Mit dem Herzen spielen, nicht mit den Fingern Elizabeth Cooper, Pianistin, spielt seit der Uraufführung in jeder Vorstellung von „Tod in Venedig“ live auf der Bühne: jetzt zum 78. Mal

Elizabeth Cooper in Hamburg

Pianistin, Komponistin, Dirigientin mit Herz: Elizabeth Cooper spielt live auf der Bühne im Ballett „Tod in Venedig“. Hier gibt sie gerade ein Interview. Foto: Gisela Sonnenburg

Wie sie es sagt, ist es eine Lobrede auf die Musik, mit einer zarten Melodie und tänzelnden Rhythmen darin: „Ich spiele mit dem Herzen, nicht mit den Fingern.“ Elizabeth Cooper, gebürtige Pariserin irischer Abstammung, ist Pianistin, Komponistin, Dirigentin. Eine der ganz wenigen Frauen in der Branche, zumal in ihrer Generation. Wie alt sie genau ist, sagt sie nicht, aber dass sie eine wahre Lady ist, eine Grande Dame mit viel Erfahrung, sieht man auf den ersten Blick. Und: Sie ist schön, mit einnehmenden Gesichtszügen und warmherzigen Augen unter flammrotem Haar. Was für eine Frau!

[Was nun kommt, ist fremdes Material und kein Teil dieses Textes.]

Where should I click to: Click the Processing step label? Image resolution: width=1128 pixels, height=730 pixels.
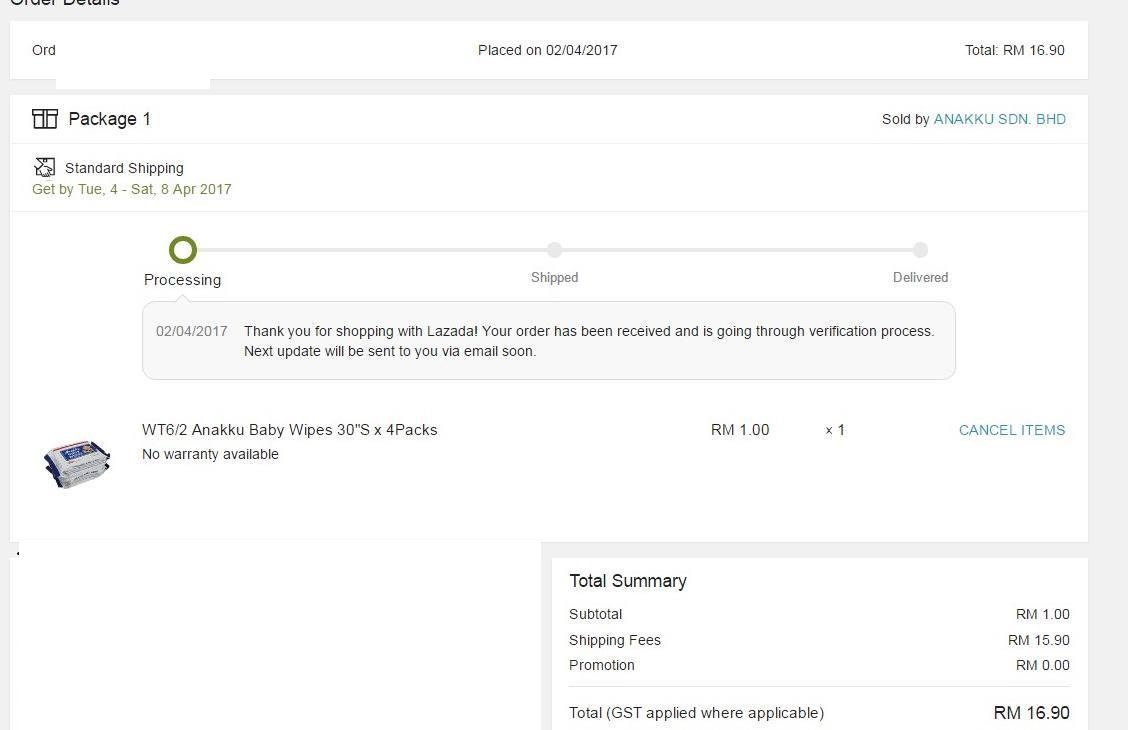pyautogui.click(x=182, y=280)
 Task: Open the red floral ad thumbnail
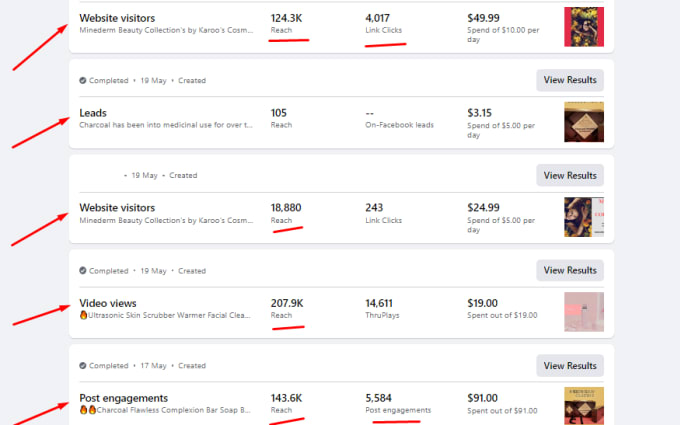[x=584, y=27]
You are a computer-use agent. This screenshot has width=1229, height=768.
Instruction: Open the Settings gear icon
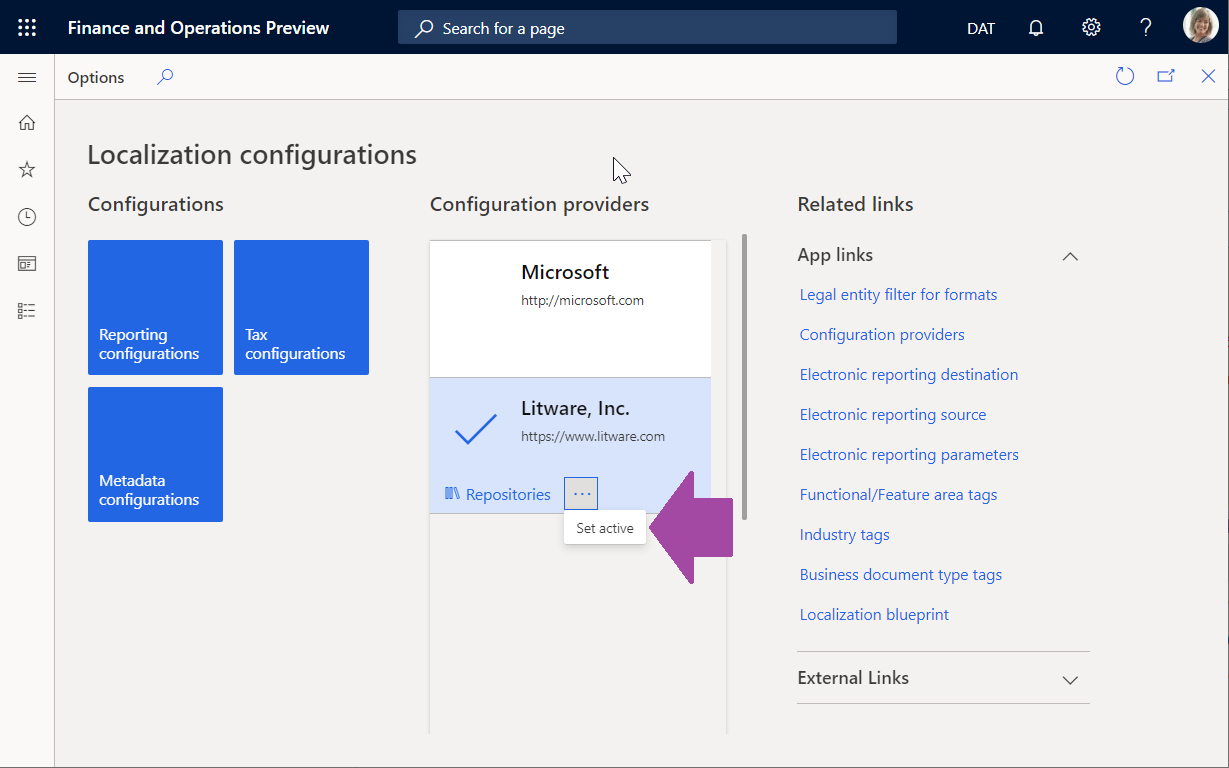pos(1090,27)
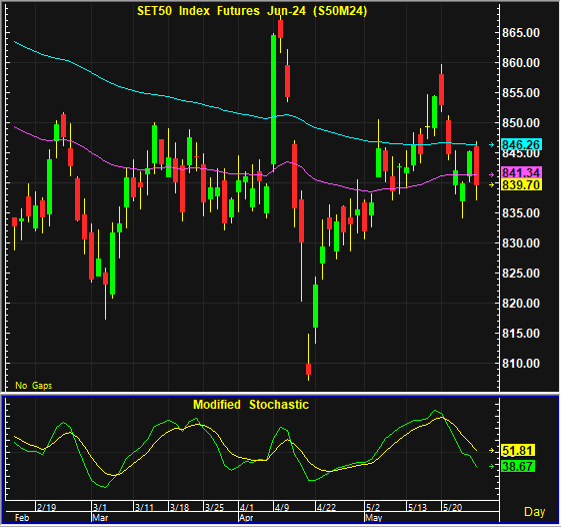Click the green arrow beside 38.67

click(x=492, y=466)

John Neumeier kennt sie aus Paris, als er mit dem damaligen Étoile Patrick Dupond den „Vaslaw“ einstudierte. Später sah und hörte er Elizabeth Cooper in Berlin, wo sie das Mammutwerk „Ring um den Ring“ von Maurice Béjart als Pianistin und Darstellerin auf der Bühne begleitete. Damals hatte sie schon viel Erfahrung in der Zusammenarbeit mit Ballettprominenz, so mit Rudolf Nurejev, Mikhail Baryshnikov, Maja Plissezkaja, Monique Loudière. Béjart setzte sie im „Ring“, der 1990 uraufgeführt wurde, vielseitig ein. „Darstellende Pianistin“ – so könnte man ihren Part am besten beschreiben. Coopers Kommunikation mit den Tänzern und ihr weicher, aber präziser Anschlag bezauberten Neumeier, er rief sie an und fragte, ob sie sich eine Zusammenarbeit vorstellen könne. Sie konnte.

Im Dezember 2003 war es soweit: „Der Tod in Venedig“ wurde uraufgeführt, und neben den Tänzern Lloyd Riggins und Edvin Revazov spielt in diesem Neumeier-Ballett der Konzertflügel auf der Bühne eine der Hauptpersonen. Mit ihm Elizabeth Cooper, die das Instrument mit fliegenden Händen und dramatischer Aufmerksamkeit bedient und nicht an ihrem Sitz klebt, sondern auch mal aufsteht und dann mit ihrem Körper Kommentare zum Bühnengeschehen abliefert. Man muss es gesehen haben, was diese Musikerin aus dem Musizieren macht: eine Show, eine Performance, eine Interaktion sowohl mit den Tänzern – von denen einige während ihrer Auftritte auch an sie herantreten und sich stumm mit ihr unterhalten – als auch mit dem Publikum.

Das wiederum liebt seine Elizabeth und verehrt sie als Sinnbild einer Zeit, die niemals aus den Fugen gerät – weil ihr Zeitmaß nicht die schnöde verrinnende Gegenwart ist, sondern das Ebenmaß der Takte und Metren. Sie erhält so viel Applaus wie sonst nur Starsänger oder -tänzer oder ein berühmter Choreograph. Und wenn sie für die Aufführungsblöcke in Hamburg weilt, gleicht ihr Hotelzimmer einem Blumenmeer.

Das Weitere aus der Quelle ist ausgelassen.